*PROBLEM TO SOLVE*:
Show each line of the listing below that contains the string "menu", treating uppercase and lowercase as different.

*DATA TO USE*:
_ _ _ _ _

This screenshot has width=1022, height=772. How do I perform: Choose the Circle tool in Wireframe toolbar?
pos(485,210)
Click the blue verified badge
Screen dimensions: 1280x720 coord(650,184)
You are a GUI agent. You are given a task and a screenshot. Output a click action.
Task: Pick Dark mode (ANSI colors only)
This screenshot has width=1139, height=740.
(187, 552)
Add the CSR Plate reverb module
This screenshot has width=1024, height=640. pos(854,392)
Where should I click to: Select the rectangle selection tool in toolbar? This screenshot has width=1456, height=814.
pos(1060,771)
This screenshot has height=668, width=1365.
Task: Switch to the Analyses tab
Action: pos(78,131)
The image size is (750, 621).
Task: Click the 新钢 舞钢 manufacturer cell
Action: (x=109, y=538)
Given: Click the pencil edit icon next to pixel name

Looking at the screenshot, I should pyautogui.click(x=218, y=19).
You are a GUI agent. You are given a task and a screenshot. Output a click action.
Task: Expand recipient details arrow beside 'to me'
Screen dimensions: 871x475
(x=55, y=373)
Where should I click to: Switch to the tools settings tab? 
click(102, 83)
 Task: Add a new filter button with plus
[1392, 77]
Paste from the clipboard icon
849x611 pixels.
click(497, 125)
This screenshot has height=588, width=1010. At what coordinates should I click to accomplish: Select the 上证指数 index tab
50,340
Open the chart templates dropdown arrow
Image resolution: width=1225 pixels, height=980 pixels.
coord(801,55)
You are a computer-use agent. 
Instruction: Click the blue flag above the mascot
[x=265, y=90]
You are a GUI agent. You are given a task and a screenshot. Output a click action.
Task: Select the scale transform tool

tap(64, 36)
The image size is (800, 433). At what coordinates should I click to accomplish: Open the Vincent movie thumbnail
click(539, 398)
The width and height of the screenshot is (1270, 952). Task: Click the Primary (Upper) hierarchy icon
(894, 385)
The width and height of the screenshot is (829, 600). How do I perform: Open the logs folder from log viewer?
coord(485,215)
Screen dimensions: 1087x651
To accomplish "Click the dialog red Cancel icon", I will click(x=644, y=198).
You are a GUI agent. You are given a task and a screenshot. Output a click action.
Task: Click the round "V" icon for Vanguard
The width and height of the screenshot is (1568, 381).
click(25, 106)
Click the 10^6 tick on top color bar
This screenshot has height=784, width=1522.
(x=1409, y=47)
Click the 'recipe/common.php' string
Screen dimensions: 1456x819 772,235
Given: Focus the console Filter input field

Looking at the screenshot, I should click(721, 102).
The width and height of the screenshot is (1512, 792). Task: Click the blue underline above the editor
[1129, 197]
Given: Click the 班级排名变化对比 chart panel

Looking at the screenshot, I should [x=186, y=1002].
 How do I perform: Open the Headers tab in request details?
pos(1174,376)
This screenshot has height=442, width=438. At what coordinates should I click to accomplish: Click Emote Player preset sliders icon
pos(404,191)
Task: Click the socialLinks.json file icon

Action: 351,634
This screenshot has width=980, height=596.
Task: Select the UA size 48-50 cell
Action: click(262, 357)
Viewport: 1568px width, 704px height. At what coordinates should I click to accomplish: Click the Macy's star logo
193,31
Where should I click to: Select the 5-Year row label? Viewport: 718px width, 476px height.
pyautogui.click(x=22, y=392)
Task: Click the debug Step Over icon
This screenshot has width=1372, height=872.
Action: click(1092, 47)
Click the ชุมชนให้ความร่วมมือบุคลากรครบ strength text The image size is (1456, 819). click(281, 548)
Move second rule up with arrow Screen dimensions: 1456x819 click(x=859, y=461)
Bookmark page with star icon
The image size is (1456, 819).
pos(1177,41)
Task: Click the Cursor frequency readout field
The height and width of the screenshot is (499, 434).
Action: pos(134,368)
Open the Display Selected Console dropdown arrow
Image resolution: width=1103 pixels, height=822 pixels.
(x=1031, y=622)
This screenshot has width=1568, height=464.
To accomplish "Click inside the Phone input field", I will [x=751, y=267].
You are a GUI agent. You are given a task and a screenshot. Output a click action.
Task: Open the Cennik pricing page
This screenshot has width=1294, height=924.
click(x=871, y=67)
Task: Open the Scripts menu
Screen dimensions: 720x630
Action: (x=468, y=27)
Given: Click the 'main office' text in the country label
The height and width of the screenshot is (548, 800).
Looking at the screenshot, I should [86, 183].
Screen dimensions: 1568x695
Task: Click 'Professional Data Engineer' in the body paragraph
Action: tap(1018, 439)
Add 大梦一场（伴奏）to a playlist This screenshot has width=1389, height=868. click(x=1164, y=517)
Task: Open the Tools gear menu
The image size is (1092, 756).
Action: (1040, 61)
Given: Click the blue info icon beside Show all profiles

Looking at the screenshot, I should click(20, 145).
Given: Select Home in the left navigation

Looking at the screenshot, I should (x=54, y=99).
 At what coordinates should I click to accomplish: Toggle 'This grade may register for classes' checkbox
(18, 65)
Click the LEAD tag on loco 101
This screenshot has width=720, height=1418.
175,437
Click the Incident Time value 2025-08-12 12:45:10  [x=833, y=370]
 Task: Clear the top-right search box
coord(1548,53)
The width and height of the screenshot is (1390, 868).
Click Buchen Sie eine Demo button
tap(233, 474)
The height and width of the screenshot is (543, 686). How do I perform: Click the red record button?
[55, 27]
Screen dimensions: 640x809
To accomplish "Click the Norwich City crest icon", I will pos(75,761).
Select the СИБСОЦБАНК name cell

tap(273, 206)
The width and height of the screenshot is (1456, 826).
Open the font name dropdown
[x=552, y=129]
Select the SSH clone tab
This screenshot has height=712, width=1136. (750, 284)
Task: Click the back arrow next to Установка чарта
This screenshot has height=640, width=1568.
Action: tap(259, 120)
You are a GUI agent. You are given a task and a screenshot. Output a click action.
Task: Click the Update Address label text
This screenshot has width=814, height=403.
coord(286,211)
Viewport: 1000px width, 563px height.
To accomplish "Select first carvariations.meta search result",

_ _ _ _ _

*SOLUTION BELOW*:
Task: Open the Scripts menu
Task: Open the Tools gear menu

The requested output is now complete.